==== Available data ====
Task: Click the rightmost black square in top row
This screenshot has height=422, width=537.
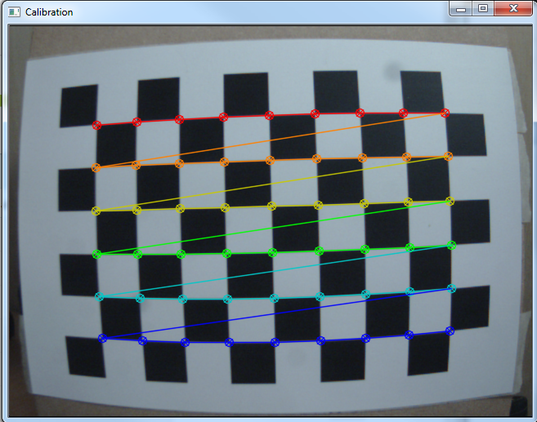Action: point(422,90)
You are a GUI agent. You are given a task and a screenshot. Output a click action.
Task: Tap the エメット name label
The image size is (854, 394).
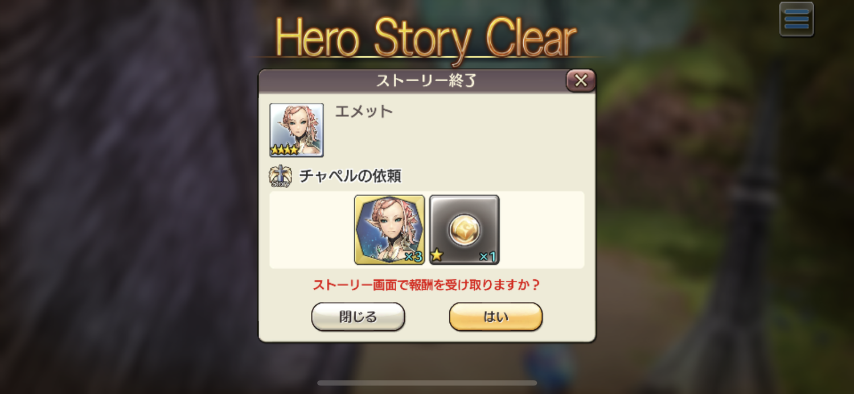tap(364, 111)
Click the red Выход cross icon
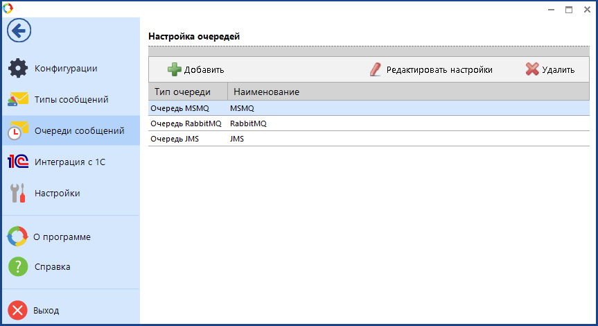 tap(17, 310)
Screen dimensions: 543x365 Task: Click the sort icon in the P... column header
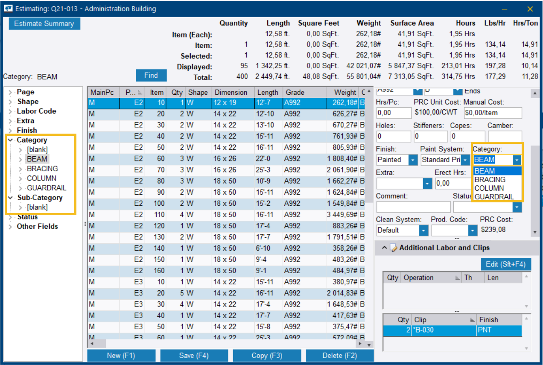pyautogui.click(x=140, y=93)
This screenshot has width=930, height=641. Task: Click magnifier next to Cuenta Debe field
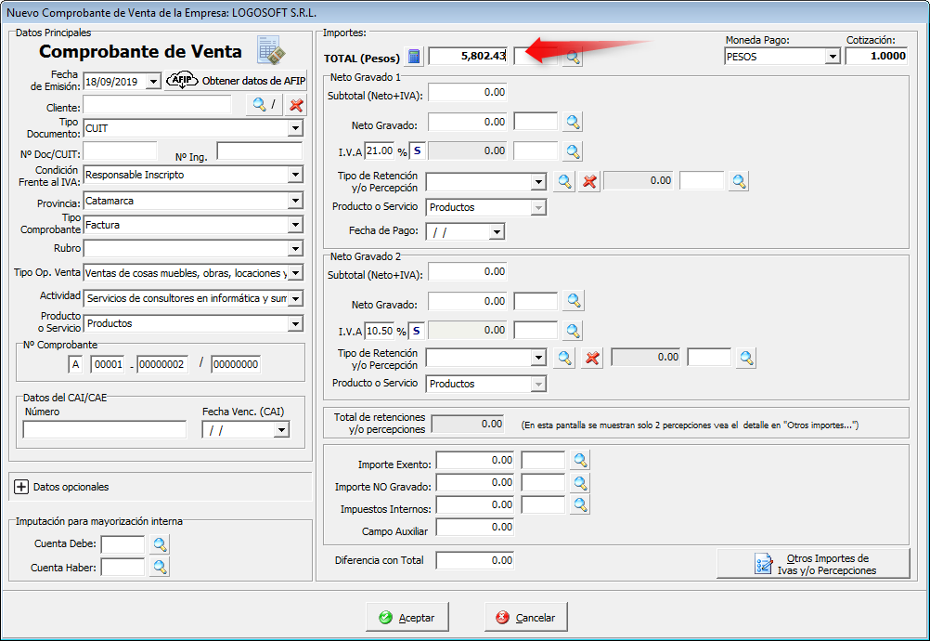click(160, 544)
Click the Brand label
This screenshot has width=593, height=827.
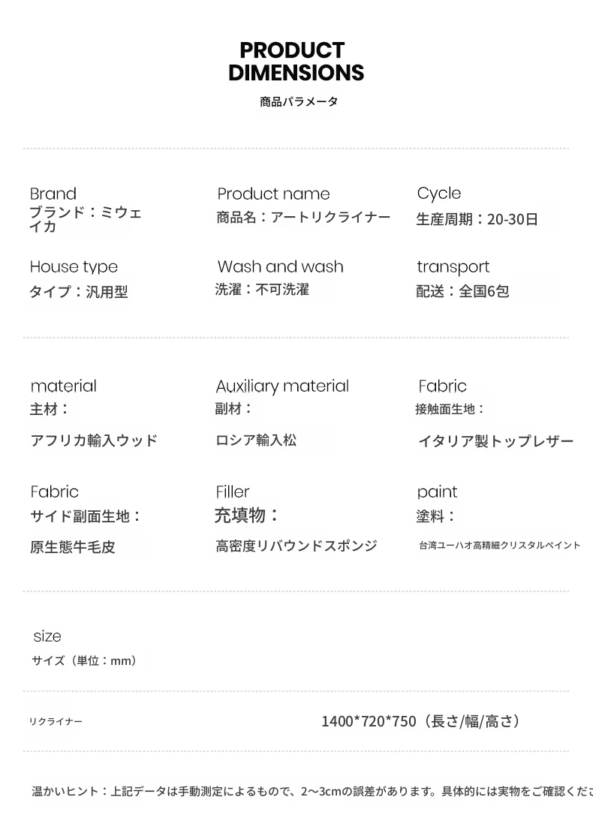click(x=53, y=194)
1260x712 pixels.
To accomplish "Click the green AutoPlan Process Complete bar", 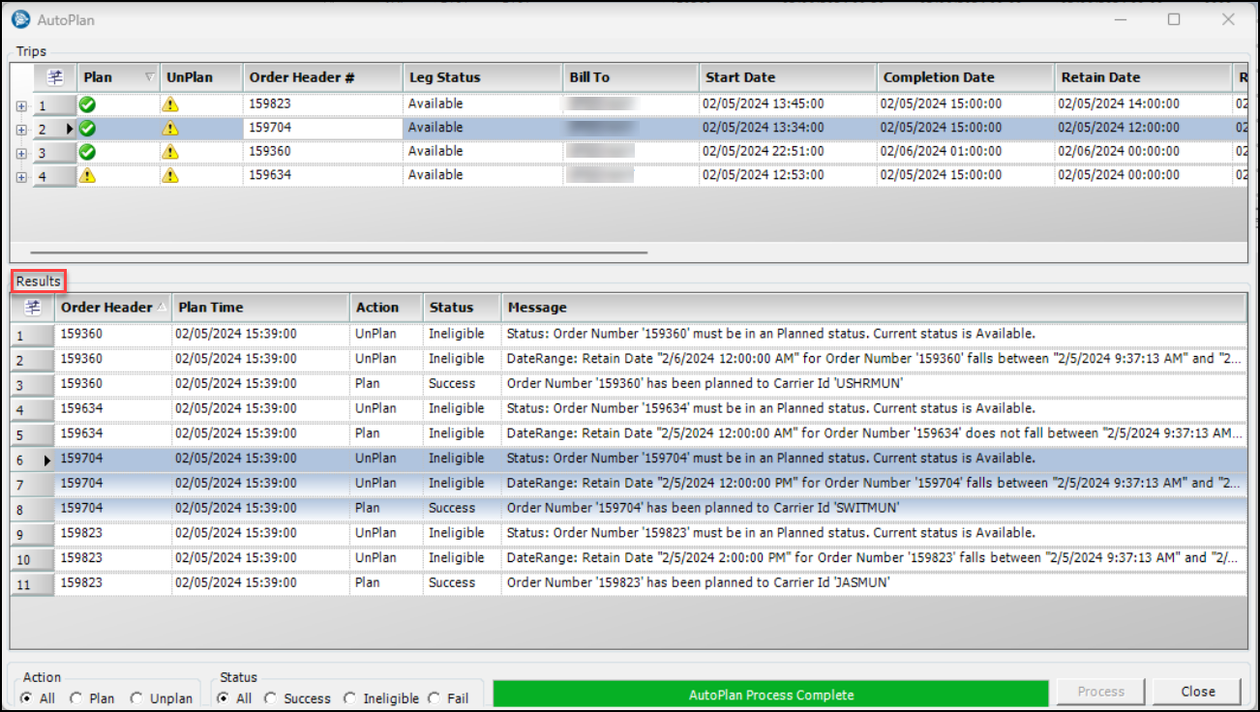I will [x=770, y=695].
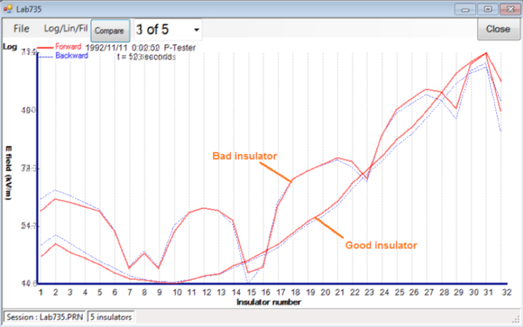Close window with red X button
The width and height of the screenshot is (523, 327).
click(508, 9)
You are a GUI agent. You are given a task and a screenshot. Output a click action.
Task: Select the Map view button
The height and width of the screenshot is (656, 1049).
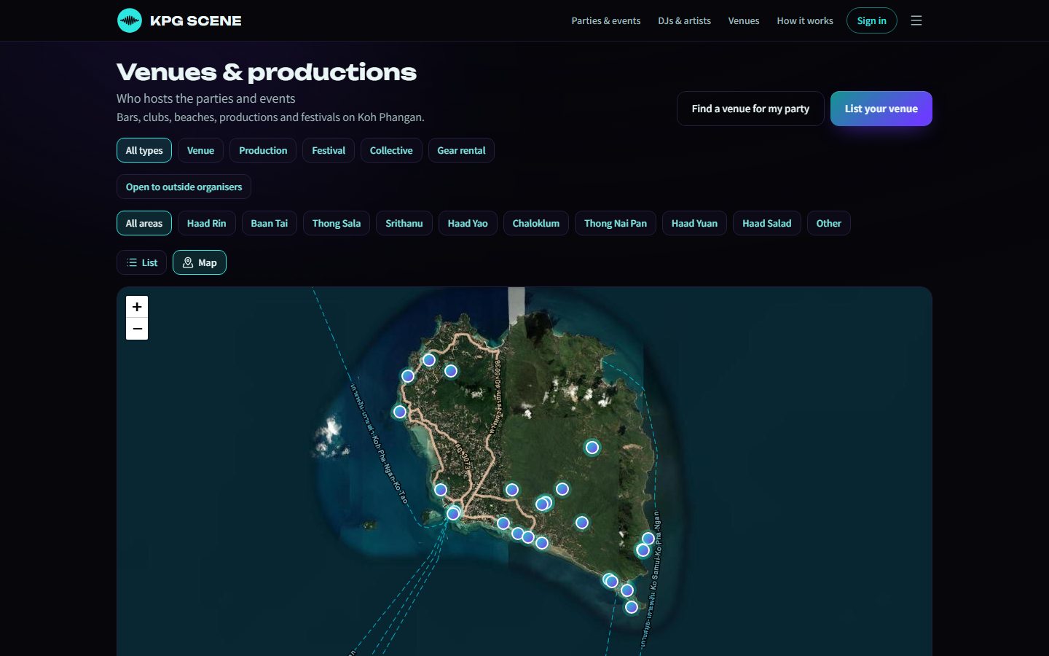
====
Scan the data for the string "label" and copy each line in which it occurs.

**Written reply:**
Task: Tap the エメット name label
Click the Brand label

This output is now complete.